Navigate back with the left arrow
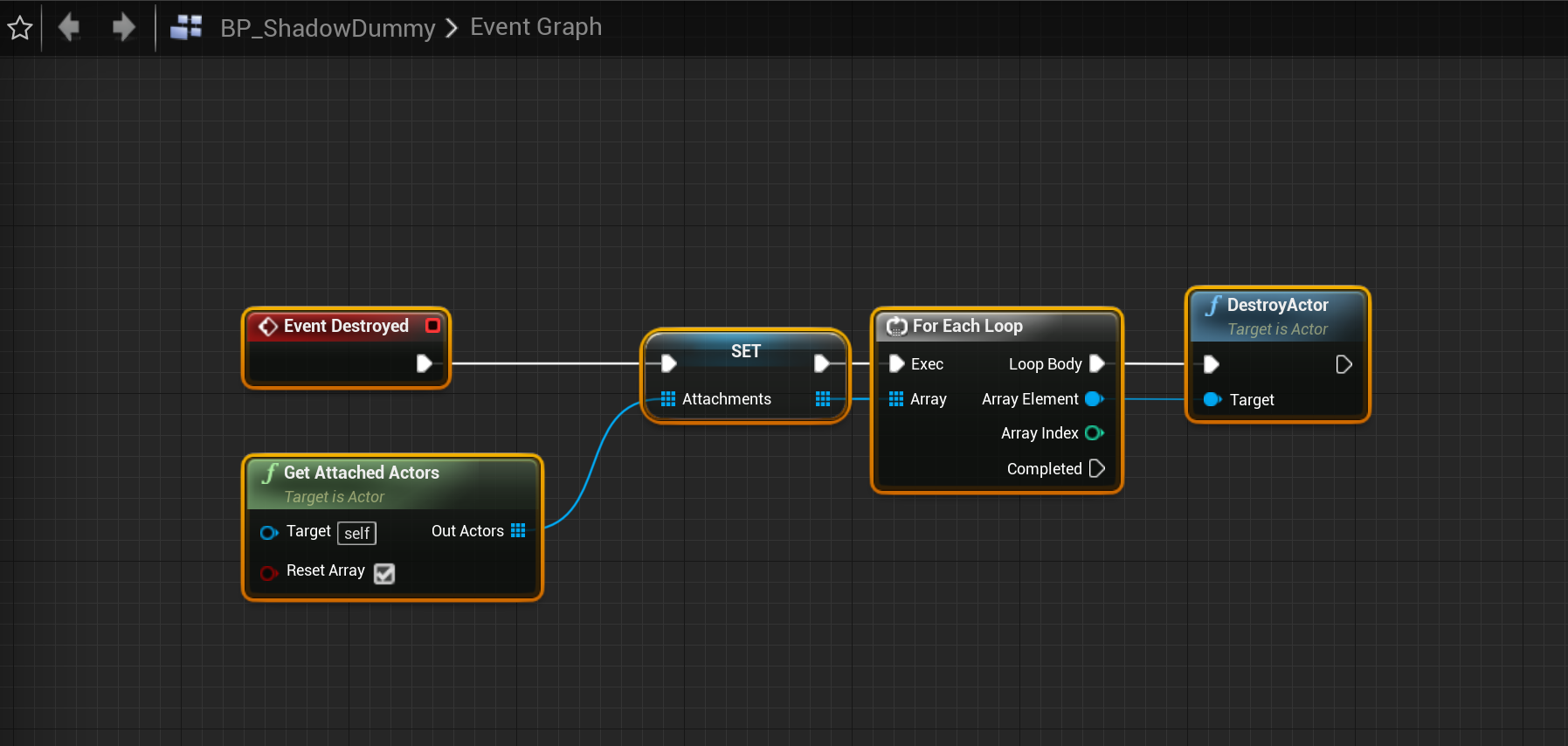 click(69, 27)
== == ==
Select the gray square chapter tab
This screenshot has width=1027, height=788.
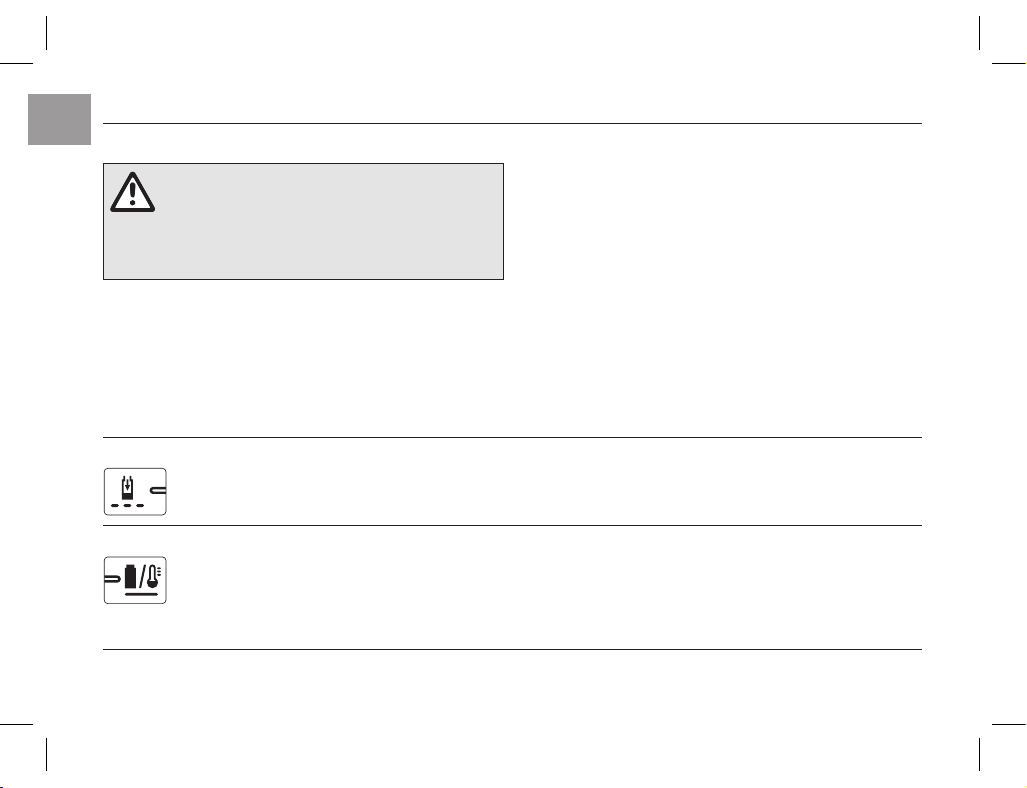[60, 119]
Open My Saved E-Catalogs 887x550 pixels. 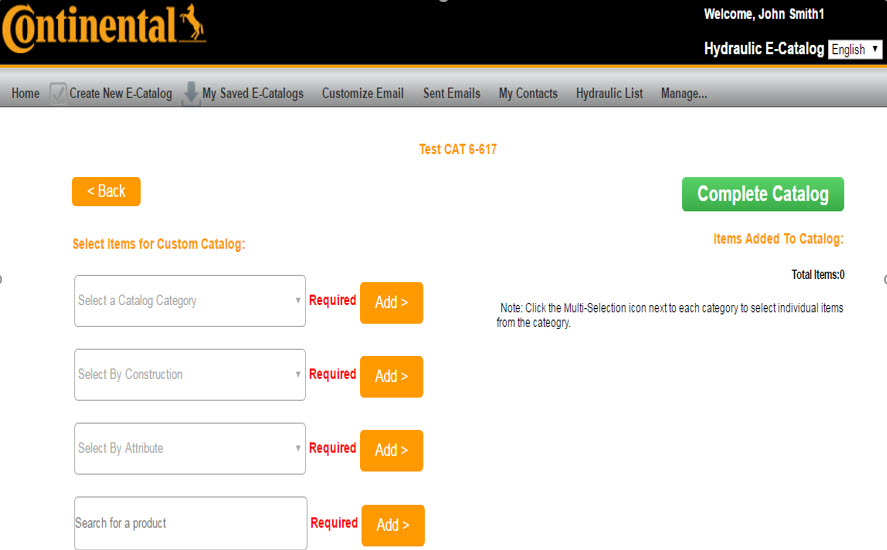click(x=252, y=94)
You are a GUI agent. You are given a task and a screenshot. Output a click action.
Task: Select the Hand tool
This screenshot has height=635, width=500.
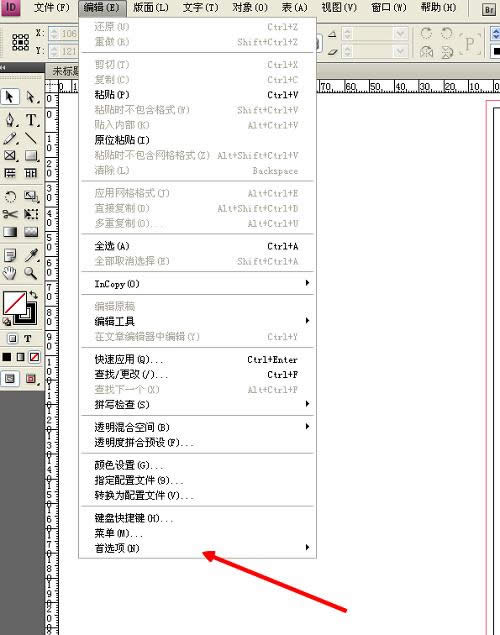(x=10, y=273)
== == ==
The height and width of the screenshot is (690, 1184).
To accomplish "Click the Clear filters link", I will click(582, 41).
== == ==
What you should do » Please filter the data down to the lines containing the word "Select".

Task response »
Select the gray square chapter tab
Task: Select the Hand tool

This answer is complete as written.